## Problem details
Can you rewrite the material starting at the line that contains "Given: Click the Draw site shape button" and ending at the end of the material, with "banner image" replaced by "header image" and everything else unchanged? Leave the pictures out of your answer.

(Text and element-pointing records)
+++
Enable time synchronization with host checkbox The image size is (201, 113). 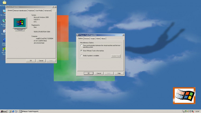(81, 46)

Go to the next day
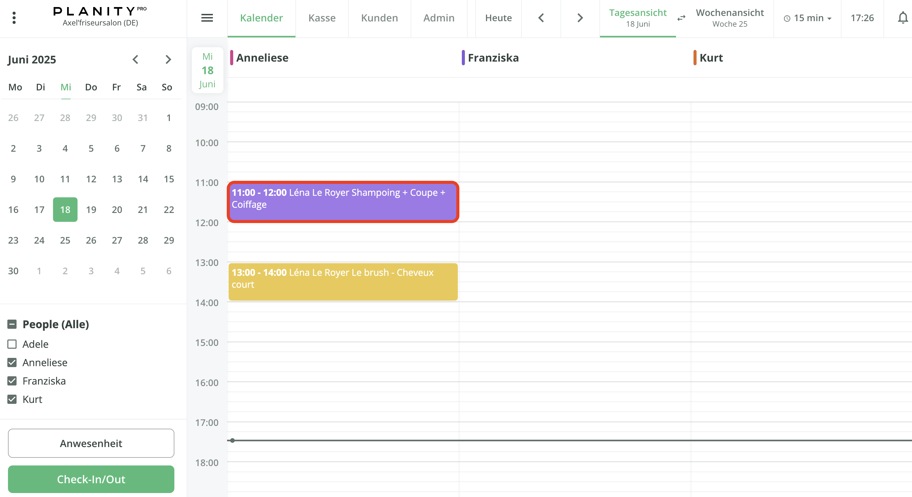tap(580, 18)
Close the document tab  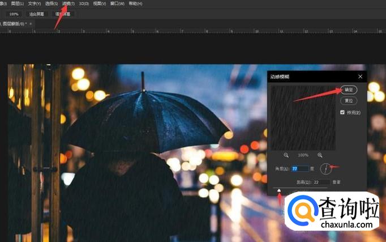pyautogui.click(x=32, y=24)
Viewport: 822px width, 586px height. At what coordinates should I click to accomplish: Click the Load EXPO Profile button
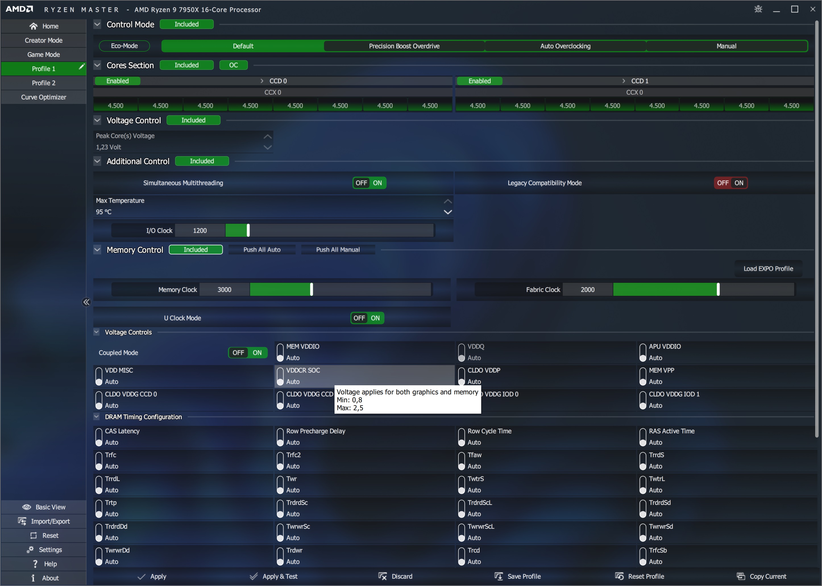click(x=768, y=268)
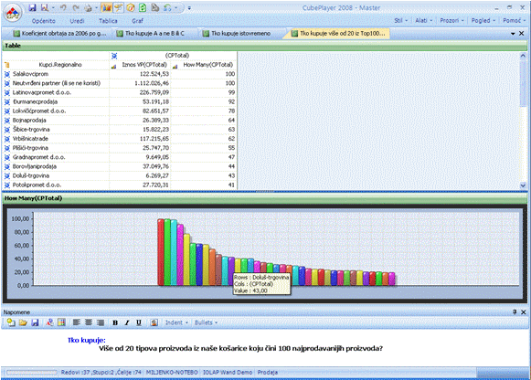This screenshot has width=531, height=380.
Task: Expand the Alati menu dropdown
Action: [x=424, y=21]
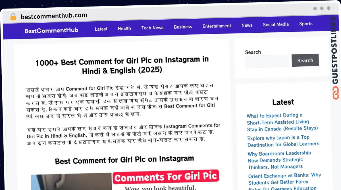Screen dimensions: 341x190
Task: Select the Entertainment nav link
Action: coord(217,26)
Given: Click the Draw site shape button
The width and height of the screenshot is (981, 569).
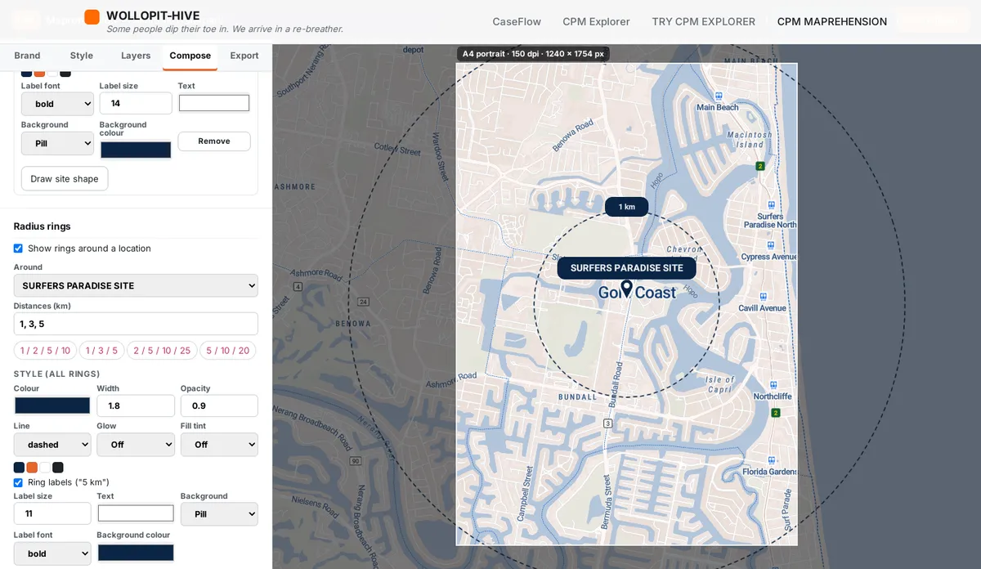Looking at the screenshot, I should pyautogui.click(x=65, y=179).
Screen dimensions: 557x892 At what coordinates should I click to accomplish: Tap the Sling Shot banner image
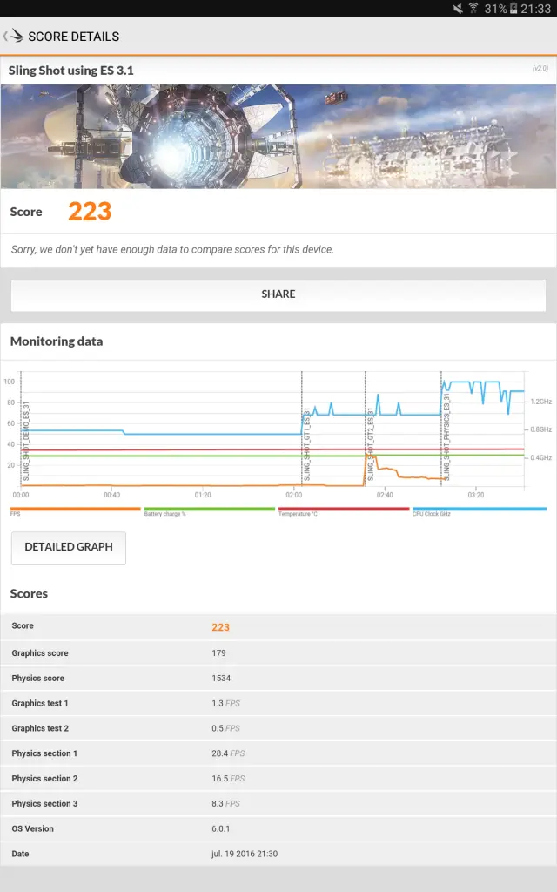click(x=279, y=137)
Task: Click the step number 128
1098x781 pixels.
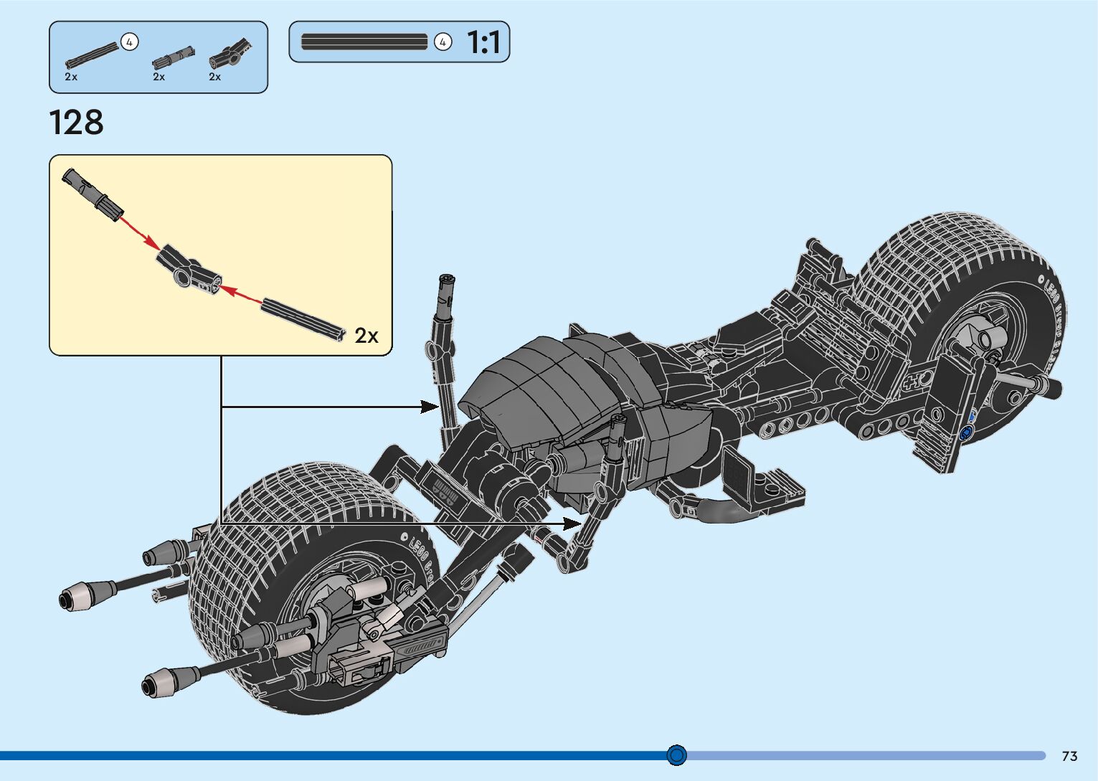Action: pos(76,123)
+++
## Result of this exercise
Given: Click the Draw site shape button
The width and height of the screenshot is (981, 569).
Looking at the screenshot, I should pyautogui.click(x=65, y=179).
Screen dimensions: 557x892 At what coordinates should I click to accomplish: Tap the Sling Shot header image
click(x=279, y=137)
Task: Click the step number 128
1098x781 pixels.
Action: pos(76,123)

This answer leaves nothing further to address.